So far, our analysis has been limited to single local field potentials, or phrased more generally, univariate time series. In this module we consider basic methods for characterizing the relationship between simultaneously recorded LFPs. Two such signals could in principle be completely unrelated (independent) or display various forms of coordination, such as transient synchronization in a specific frequency band.

Characterizing and quantifying relationships between different signals, recorded from anatomically related areas in the brain, is an important tool in systems and cognitive neuroscience. Much evidence supports the idea that the effective flow of information along a fixed anatomical projection can be dynamically regulated, for instance by emphasizing bottom-up rather than top-down inputs in a task-related manner.

One possible mechanism for this routing of information is “communication through coherence” and its many variants (Fries, 2005) which propose that effective connectivity (i.e. the flow of information) depends on the degree to which two areas exhibit coherent oscillatory activity. In this module we define LFP coherence, explore its properties, and apply it to some example data. (For a brief review on what is meant by structural, functional and effective connectivity, see here).

Coherence is an inherently symmetric measure, i.e. it cannot distinguish whether A influences B or the other way around. To address the directionality question, we also explore Granger causality and phase slopes.

### Coherence: definition

Let's start by considering how two oscillating signals may be related. (We will treat the more general case of non-periodic signals later.) One can imagine various possible relationships between the two, such as illustrated here (From Siegel et al. 2012):

Recall that oscillations of a given frequency are characterized by their amplitude and phase.

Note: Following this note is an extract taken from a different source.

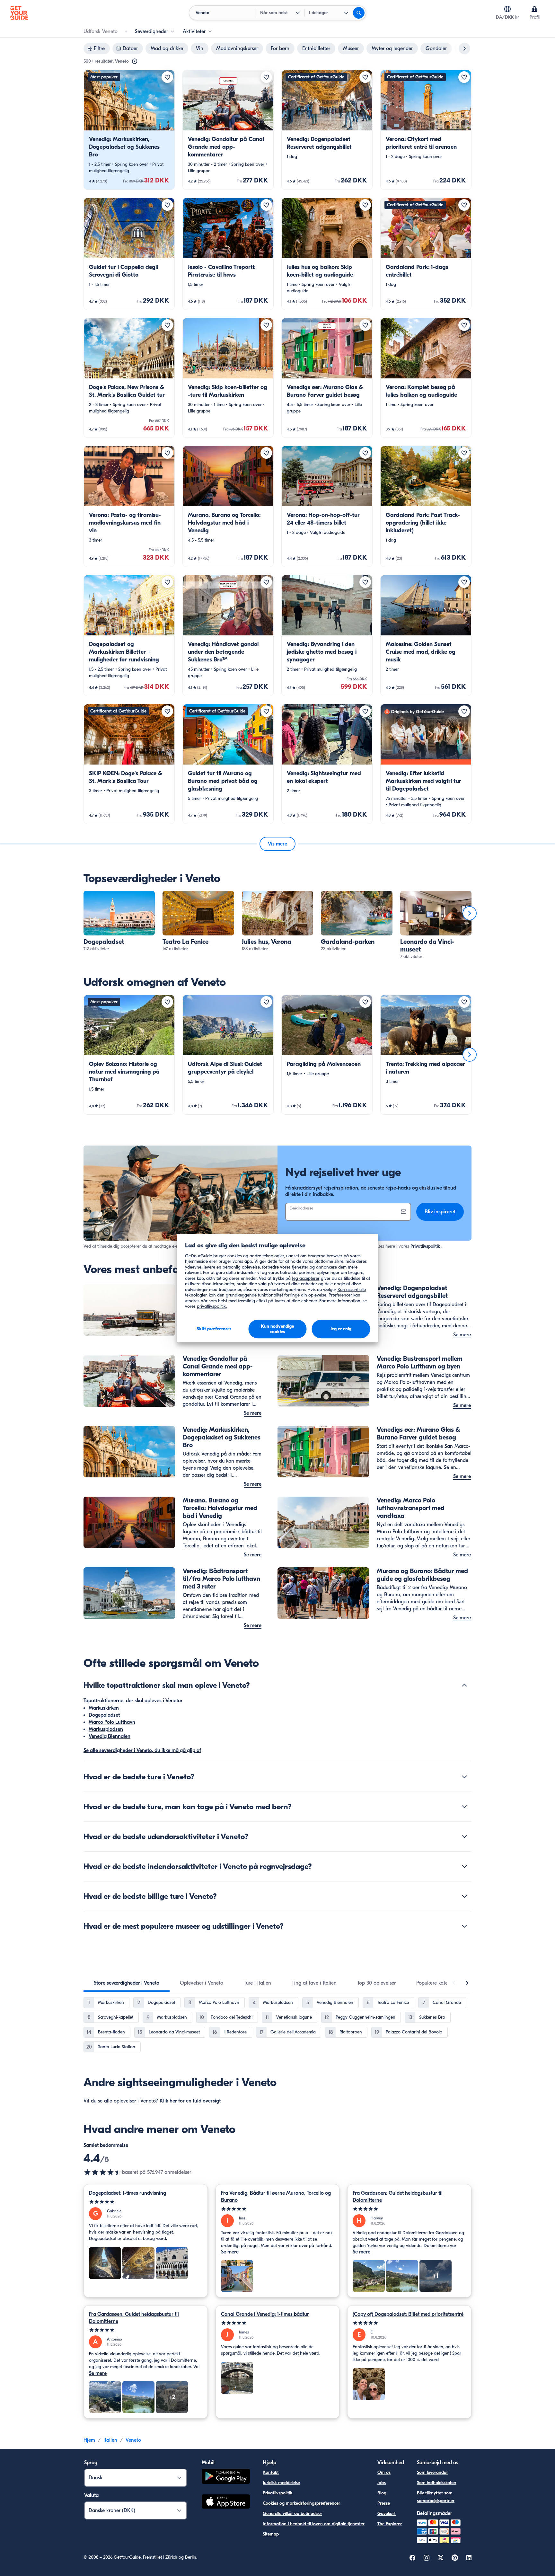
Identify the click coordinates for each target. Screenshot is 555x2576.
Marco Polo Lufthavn (112, 1722)
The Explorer (389, 2524)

The bottom left panel shows a case in which the amplitudes of two signals are correlated, as can be seen from the signal envelopes in red.

The top two panels show examples of two signals whose phases are related. The signals in the top left panel have the same phase at any given point in time; this situation is often referred to as synchrony. In the top right panel, the phases are not the same at every point, but there is a constant phase relationship (one signal is shifted relative to the other).

An intuitive definition of the coherence between two signals (at a given frequency) is the extent to which two signals display a consistent phase relationship. It is 0 if the phases are completely unrelated, and 1 if the phase relationship is identical at every time point. Thus, both top row panels show signals that are coherent. The zero phase shift “synchrony” in the top left is a special case of the more general idea of “coherence”.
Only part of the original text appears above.